Top of Source text
What happens to knowledge of social determinants in primary care?
I have been a GP for 20 years, working in a deprived practice routinely asking about social determinants of health and learning over time about the complex networks of family and social relationships, experiences of violence, abuse, and other tragedies, as well as protective and buffering factors in peoples lives that offer more or less resilience to the trauma they have endured.
Where the authors claim,
Social determinants are not routinely asked about, documented, or coded in clinical settings. The health service is, in effect, blind to those social determinants of health and healthcare.
The issue isn't that we don't ask or document, it's that clinical systems (Electronic Medical Records) are designed to code and collect clinical data for audit and finance and are not designed for the purpose of collecting narratives, contextual information or details about social determinants.
Bottom of Source text
Top of Information
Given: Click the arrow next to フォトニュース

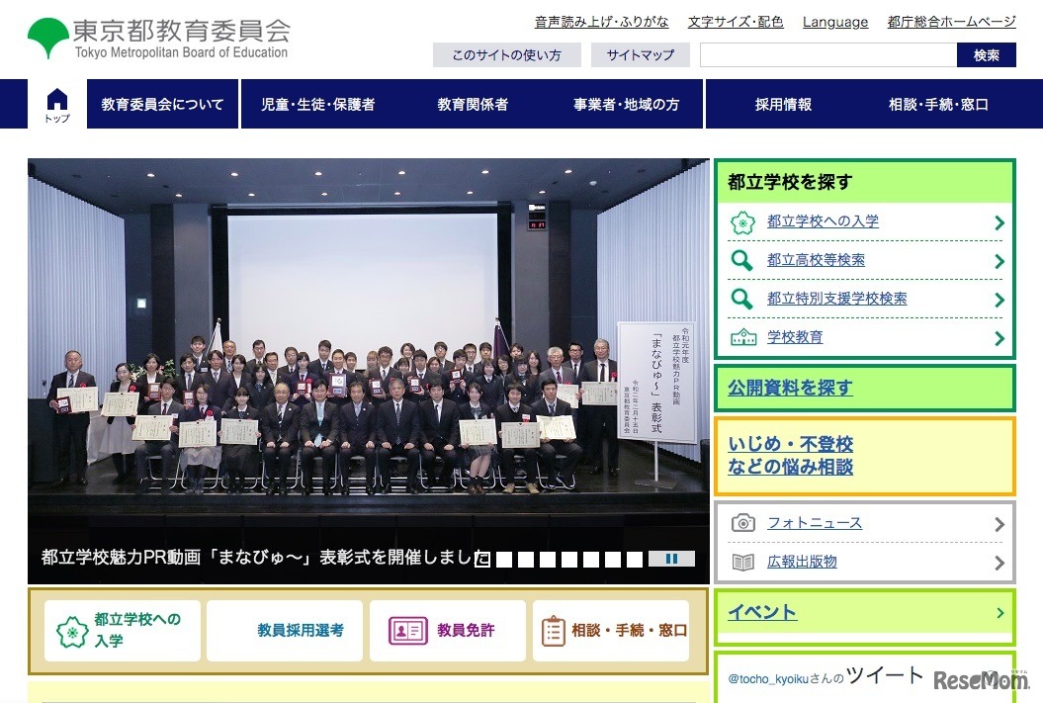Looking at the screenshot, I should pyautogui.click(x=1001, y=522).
Bottom of Information
Top of Information
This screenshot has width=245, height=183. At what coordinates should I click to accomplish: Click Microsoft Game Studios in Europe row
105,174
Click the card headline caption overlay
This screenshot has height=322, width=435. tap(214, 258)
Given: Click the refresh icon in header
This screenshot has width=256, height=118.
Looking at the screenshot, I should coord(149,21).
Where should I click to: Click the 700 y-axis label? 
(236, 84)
Bottom of Information
=== Exercise instructions ===
[1] Retype the passage on social determinants in primary care from "Where the authors" up to and including "about social determinants.".
[2] Write the next part of the GP's response on social determinants in primary care, beginning after its final sentence.

=== Results of the exercise ===
[1]
Where the authors claim,
Social determinants are not routinely asked about, documented, or coded in clinical settings. The health service is, in effect, blind to those social determinants of health and healthcare.
The issue isn't that we don't ask or document, it's that clinical systems (Electronic Medical Records) are designed to code and collect clinical data for audit and finance and are not designed for the purpose of collecting narratives, contextual information or details about social determinants.

[2]
In a way the authors acknowledge this,
"General practitioners spend large amounts of consultation time on non-medical issues relating to welfare benefits, housing, or unemployment."
It's impossible to spend large amounts of consultation time on these issues without asking about social determinants of health and healthcare, and we use this information to advocate on behalf of our patients for benefits appeals and social prescribing referrals, housing letters and so on.
One recommendation I would recommend would be some qualitative ethnographic/action research to see what is happening already in primary care and how that can inform interventions to support patients and professionals working in the Deep End.